Margarete Baumann trat ihren Dienst im Sommer, nach dem Ende ihrer Schulzeit an. Sie besuchte einmal in der Woche die Berufsschule, obwohl es die Magd noch nicht als Ausbildungsberuf gab. Zahlen, wie viele Mägde und Knechte über diese Jahrhunderte ihr Überleben so verdienten, kennt man nicht.

Gestiegene Anforderungen

Heute sind diese Bezeichnungen nur noch aus den früheren Erzählungen bekannt. "Den einfachen Landarbeiter gibt es nur noch im Museum. Mit der Mechanisierung und der Vergrößerung der Betriebe, haben sich auch die Anforderungen an den Landwirt verzehnfacht", sagt Nützel.

Der Landwirt ist heute ein Unternehmer, der sich in der Produktionstechnik auskennen muss. Vom Düngen bis zum Pflanzenschutz gilt in allen Bereichen zu wissen, was wann in welcher Form benötigt wird.
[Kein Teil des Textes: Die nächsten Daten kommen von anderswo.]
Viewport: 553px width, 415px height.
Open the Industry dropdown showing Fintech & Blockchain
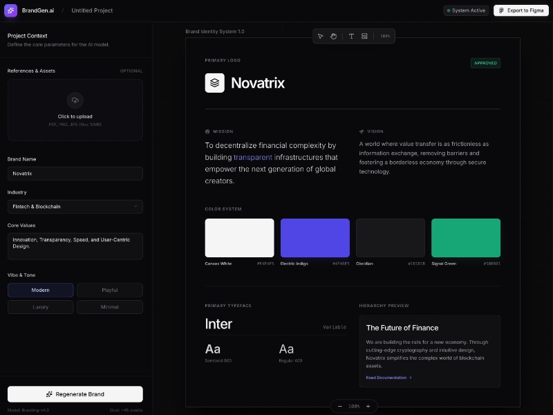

Hinzu kommen die Umweltgesetzgebung, die Tierhaltung, der Naturschutz, alles Anforderungen, denen ein Landwirt gerecht werden muss.

Lichtmess hat in der modernen Landwirtschaft keinen Platz mehr. Auch nicht mehr bei den Pingolds in Lilling. Dort erinnert nur noch die Weihnachtskrippe an den 2. Februar - und der Kalender.